Before we begin, I assume that you are familiar with the following:

You know the definitions of a 2-3-4 tree or B-tree. A 2-3-4 tree is a type of B-tree. You need to know how to perform deletion and insertion operations on a 2-3-4 tree, when nodes overflow or underflow, and how to handle these cases
You know how to insert and delete nodes in a binary search tree(BST) because a Red-black tree itself is a BST that ensures a height of $O(log n)$. You should already know how to find the insertion position and determine which node to delete in BST
You need to understand the definitions of Red-black trees and 2-3-4 trees.
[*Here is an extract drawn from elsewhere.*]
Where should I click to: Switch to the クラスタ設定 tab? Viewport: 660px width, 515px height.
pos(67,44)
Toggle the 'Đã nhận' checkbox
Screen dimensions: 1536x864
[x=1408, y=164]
You should understand the properties of Red-black trees and which properties can be violated during node insertion and deletion

Most importantly, you don’t need to memorize the rotations and color changes in Red-black trees because once you grasp the techniques I’m going to discuss today, you can establish an intuitive connection between operations on Red-black trees and operations on 2-3-4 trees

Nodes mappings

There are 3 possible node types in a 2-3-4 tree:

2-node, 2 children with 1 key
3-node, 3 children with 2 key
4-node, 4 children with 3 key

The node mappings tell us how to map a node in a 2-3-4 tree to nodes in the corresponding Red-black tree and vice versa. Note that all the structures of a Red-black in the following image start from a black node. We will use the node mappings extensively later.
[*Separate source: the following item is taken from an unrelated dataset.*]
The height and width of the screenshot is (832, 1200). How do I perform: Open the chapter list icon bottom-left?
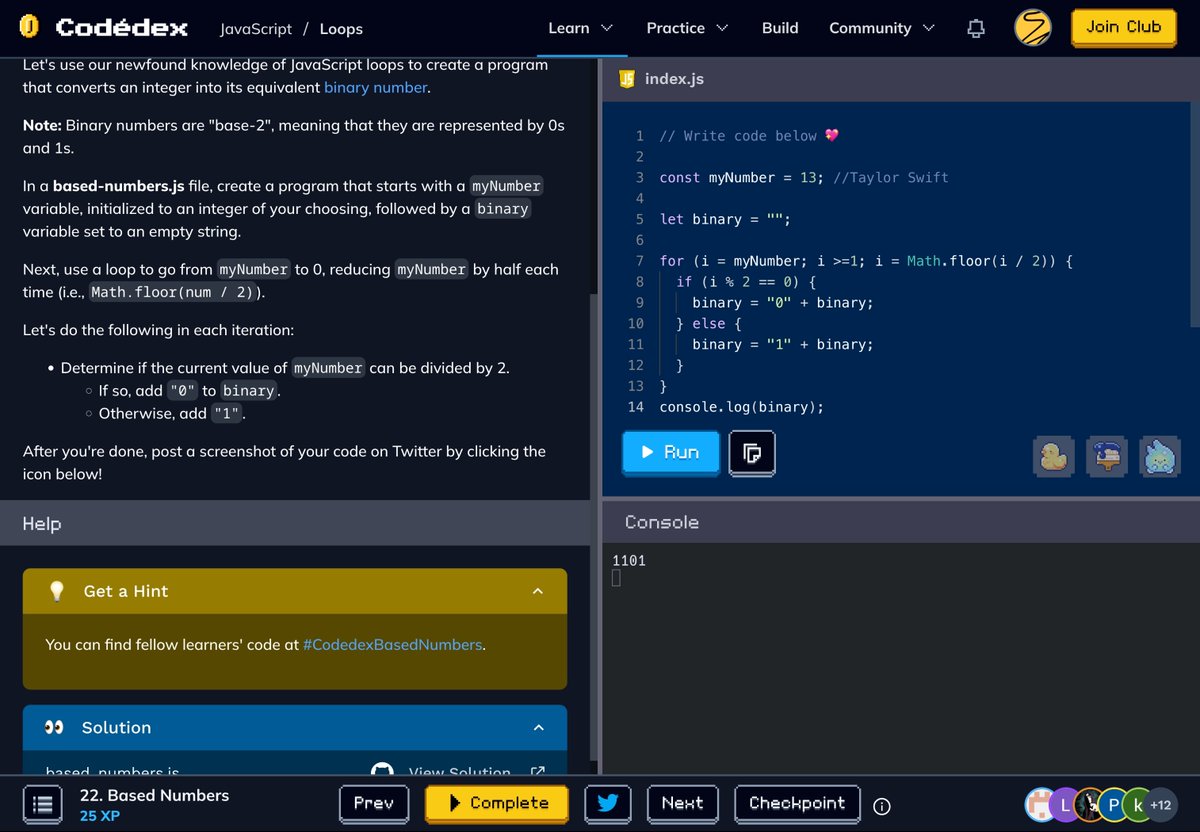click(x=42, y=803)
LHS: 2/3/4-node, RHS: the corresponding node structures

Insertion

Let’s recap how to insert a node in a Red-black tree:

Red-black trees are BSTs, so initially, we use the method of inserting nodes in a BST to find the appropriate position for insertion
If the newly inserted node becomes the root node (i.e., the original Red-black tree is empty), then the newly inserted node is colored black. In other cases, it is colored red. This is because one of the properties of Red-black trees states that every path from any node to its leaf nodes contains an equal number of black nodes. By coloring the newly inserted node in red, we can maintain this property. We will only consider the case where the newly inserted node is colored red later

If the newly inserted node is red, it means that it may violate another property of the Red-black tree: there cannot be two consecutive red nodes. Red-black trees solve this problem by using tree rotations and node recoloring 🎨, but the rules can be complex and difficult to remember

Before showing specific examples, let’s summarize the general approach to insertion:

Insert this new node and color it red
Transform the “violating part” of the Red-black tree into an equivalent form on a 2-3-4 tree
Consider how to handle the equivalent form on the 2-3-4 tree
After handling it on the 2-3-4 tree, transform it back to a Red-black tree. At this point, the shape and color are determined

💡 To help readers understand how to transform between 2-3-4 tree and Red-black tree, I have used a colored transparent box to highlight the equivalent parts before and after the transformation

💡 I chose to use specific numerical values instead of abstract symbols because it provides a more intuitive understanding and makes it easier for readers to find connections between 2-3-4 tree and Red-black tree

Its parent node is black

A trivial case woudl be, the newly insertion node’s parent node is black. By the definition of the Red-black tree, we know we don’t need to change anything

Its parent node is red and it has no uncle node

Next, let’s consider a slightly more complex scenario where the parent node of the newly inserted node is red. Red-black trees do not allow such a situation to occur. In this case, the newly inserted node may or may not have an uncle node. Let’s first consider the scenario where it does not have an uncle node. We can easily draw the following possible forms:

Please note that all of these forms are equivalent. Below, I will demonstrate how to operate the first example shown in the above diagram

💡 In the subsequent discussions of other scenarios, they may also have equivalent forms. However, the methods are generally similar, so I will pick one example to explain each time.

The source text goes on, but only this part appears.